> [POKAZANY FRAGMENT]

☆ ☆ ☆ ☆ ☆ ☆ ☆

Strasznie denerwuje mnie gadanie typu \nie idź tam, bo schrzanisz sobie życie!\ Ile ludzi tyle zdań i uważam, że nie jest dobrze sugerować się na opinii jednostki, która może być/jest zupełnie inna niż ty sam.
Wszystko jest do przejścia i nikt nie mówi, że będzie ciągle pięknie i kolorowo, bo życie nie jest łatwe to tak jeszcze dla nieuświadomionych ;p
Chcesz skończyć uczelnie - skończysz :) chcesz znaleźć prace - znajdziesz ;) i wiadomo, że może nie od razu wszystko będzie po Twojej myśli, ale jeśli będziesz wytrwały dojdziesz kiedyś do upragnionego celu ;DD
Cybul | 2010-01-13
\biotechnologia to jest na UW, a na Rolniczej to najwyżej można nauczyć się krowy paś\
To świadczy o poziomie człowieka przeprowadzającego rozmowę kwalifikacyjną
Ciekawe czy ukończył chociaż zawodówkę
Ja jestem na trzecim roku, moi rodzice ukończyli tą uczelnie. Ja jeszcze nie mam tytułu inżyniera, a już mam dwie oferty pracy w przemyśle żywieniowym.
Nie ma pracy ?|
człowieku jeśli szukasz to pracy jest dużo
tylko na początek niestety nie masz kokosów, a pensja zamyka się w 2000zł \na rękę\ ale to Cię pewnie boli
tellur | 2009-08-27
Ogolnie na pewno plusem jest wiekszosc zajec praktycznych i z zycia wzietych, ktorych nie mozna uswiadczyc na innych uczelniach.

☆ ☆ ☆ ☆ ☆ ☆ ☆

> [ZAPISANE INFORMACJE]
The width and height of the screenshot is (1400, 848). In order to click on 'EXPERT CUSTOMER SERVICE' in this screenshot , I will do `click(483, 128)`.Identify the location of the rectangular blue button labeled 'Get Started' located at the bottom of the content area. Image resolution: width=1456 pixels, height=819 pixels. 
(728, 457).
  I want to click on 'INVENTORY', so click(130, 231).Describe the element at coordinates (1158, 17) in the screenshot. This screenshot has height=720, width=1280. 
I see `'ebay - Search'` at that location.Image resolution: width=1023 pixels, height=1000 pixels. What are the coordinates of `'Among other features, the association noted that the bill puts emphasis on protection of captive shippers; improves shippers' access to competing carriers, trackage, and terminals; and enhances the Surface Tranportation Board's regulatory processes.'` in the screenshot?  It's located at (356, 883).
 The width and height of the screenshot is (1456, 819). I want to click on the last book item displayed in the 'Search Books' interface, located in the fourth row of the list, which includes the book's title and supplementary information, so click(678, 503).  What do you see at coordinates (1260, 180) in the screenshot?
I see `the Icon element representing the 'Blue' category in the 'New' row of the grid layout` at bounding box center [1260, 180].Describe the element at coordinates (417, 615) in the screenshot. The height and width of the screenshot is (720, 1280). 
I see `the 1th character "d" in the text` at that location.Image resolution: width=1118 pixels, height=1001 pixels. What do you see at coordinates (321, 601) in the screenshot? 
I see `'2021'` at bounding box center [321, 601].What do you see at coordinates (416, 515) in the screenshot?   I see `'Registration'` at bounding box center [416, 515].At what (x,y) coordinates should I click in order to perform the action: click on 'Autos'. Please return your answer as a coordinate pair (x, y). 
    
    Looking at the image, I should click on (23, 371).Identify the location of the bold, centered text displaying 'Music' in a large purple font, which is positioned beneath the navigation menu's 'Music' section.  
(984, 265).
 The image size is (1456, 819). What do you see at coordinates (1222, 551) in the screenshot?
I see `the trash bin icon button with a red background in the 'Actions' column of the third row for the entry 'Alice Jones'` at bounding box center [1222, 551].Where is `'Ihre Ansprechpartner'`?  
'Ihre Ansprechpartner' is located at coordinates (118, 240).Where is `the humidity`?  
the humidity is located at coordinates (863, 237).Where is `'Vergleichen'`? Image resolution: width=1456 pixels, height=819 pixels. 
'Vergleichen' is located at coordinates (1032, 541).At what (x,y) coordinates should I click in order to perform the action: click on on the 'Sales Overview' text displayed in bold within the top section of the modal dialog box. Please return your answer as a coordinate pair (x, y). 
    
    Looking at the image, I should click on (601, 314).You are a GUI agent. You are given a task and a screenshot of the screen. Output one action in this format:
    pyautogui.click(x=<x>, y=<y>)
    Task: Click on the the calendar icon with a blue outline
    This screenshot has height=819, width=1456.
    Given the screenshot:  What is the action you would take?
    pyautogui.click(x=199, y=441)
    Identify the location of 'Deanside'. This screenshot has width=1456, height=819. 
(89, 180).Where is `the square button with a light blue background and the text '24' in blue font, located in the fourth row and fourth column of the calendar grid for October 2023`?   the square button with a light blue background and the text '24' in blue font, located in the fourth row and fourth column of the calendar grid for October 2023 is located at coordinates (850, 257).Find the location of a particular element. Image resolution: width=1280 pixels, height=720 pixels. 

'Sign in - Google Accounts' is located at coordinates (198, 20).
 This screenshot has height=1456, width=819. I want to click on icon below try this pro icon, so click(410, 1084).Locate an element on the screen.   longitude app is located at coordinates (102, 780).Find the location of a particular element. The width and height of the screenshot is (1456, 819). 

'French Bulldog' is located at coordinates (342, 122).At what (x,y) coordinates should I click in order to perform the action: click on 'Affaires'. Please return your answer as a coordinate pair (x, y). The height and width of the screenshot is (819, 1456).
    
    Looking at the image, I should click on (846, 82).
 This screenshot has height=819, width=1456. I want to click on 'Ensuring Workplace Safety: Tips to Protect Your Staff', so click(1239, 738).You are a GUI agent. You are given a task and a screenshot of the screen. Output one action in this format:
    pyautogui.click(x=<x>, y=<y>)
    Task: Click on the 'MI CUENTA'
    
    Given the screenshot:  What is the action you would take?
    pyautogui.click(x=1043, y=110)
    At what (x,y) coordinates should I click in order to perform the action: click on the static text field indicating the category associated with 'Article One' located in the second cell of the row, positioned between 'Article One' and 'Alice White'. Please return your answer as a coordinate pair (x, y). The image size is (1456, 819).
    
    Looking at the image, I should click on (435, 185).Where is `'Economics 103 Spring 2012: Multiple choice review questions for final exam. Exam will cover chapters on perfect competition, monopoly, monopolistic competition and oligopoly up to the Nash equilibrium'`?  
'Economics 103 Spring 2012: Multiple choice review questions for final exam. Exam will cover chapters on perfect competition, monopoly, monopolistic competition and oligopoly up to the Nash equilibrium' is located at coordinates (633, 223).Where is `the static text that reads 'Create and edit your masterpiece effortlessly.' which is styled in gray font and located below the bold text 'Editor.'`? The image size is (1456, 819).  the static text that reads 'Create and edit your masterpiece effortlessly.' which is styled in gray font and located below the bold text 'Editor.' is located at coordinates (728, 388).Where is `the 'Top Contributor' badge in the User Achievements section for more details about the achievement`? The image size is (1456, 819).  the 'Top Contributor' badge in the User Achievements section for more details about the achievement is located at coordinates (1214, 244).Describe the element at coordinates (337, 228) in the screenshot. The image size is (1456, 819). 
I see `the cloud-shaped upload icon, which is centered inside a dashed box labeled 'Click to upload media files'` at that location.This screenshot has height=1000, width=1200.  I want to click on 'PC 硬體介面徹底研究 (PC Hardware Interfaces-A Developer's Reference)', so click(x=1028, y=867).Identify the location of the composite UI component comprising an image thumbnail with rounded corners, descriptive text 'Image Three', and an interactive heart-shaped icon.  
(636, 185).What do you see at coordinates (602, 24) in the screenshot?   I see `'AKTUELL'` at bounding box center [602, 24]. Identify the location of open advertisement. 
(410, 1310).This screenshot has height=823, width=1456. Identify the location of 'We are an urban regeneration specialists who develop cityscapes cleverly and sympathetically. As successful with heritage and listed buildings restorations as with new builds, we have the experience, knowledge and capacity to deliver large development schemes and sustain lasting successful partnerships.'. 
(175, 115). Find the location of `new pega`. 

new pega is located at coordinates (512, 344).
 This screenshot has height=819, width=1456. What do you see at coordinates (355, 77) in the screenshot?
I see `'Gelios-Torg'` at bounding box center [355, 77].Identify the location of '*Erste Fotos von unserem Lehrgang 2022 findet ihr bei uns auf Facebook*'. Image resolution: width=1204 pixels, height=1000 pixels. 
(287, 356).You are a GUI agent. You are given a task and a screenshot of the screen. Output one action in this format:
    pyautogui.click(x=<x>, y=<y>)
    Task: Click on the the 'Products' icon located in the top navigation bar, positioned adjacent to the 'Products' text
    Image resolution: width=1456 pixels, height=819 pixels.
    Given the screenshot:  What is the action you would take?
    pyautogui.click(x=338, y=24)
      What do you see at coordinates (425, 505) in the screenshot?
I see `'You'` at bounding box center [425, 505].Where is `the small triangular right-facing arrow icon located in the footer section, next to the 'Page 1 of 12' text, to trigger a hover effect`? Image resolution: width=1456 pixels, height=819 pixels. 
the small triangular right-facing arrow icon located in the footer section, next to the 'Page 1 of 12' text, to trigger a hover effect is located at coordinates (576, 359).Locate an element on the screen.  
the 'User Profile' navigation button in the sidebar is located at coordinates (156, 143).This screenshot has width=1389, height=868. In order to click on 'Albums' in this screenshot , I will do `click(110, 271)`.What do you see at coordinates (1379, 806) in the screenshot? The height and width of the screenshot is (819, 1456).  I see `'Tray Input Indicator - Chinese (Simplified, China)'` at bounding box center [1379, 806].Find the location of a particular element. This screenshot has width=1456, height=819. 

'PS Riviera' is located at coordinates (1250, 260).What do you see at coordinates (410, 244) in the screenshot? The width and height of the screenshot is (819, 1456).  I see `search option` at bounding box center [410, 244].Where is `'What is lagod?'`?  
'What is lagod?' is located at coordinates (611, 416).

☆ ☆ ☆ ☆ ☆ ☆ ☆

> [POLECENIA]
1. Oceń, czy stwierdzenia (a), (b) i (c) zgadzają się z tekstem o uczelni. Przy każdym odpowiedz „tak” lub „nie” i dosłownie przytocz rozstrzygające słowa tekstu. (a) Osoba, która pisze, że jest na trzecim roku, ma już tytuł inżyniera. (b) Ta sama osoba ma dwie oferty pracy w przemyśle żywieniowym. (c) Za plus uznano większość zajęć praktycznych.
2. Na którym roku studiów jest, według tekstu o uczelni, osoba, której rodzice ukończyli tę uczelnię?
3. Poprowadź, proszę, dalej tekst o uczelni, zaczynając po jego ostatnim zdaniu.
Zapisy nie mają żadnego związku z tekstem o uczelni.

> [ODPOWIEDZI DO POLECEŃ]
1.
(a) Nie: „Ja jeszcze nie mam tytułu inżyniera”.
(b) Tak: „a już mam dwie oferty pracy w przemyśle żywieniowym”.
(c) Tak: „Ogolnie na pewno plusem jest wiekszosc zajec praktycznych i z zycia wzietych”.

2. Na trzecim roku.

3.
bio | 2009-03-10
Ja jestem na pierwszym roku, więc nie mogę za bardzo się wypowiadać, szczególnie na temat gotowania kapuśniaków i galaretek, bo póki co uczę się chemii, matmy i fizyki, ale jak na razie nie wydaje mi się to takie złe. A co do pań w dziekanacie, to mam zupełnie inne zdanie. Nie zauważyłam żeby miał jakieś problemy... Ale jeszcze wszystko przede mną.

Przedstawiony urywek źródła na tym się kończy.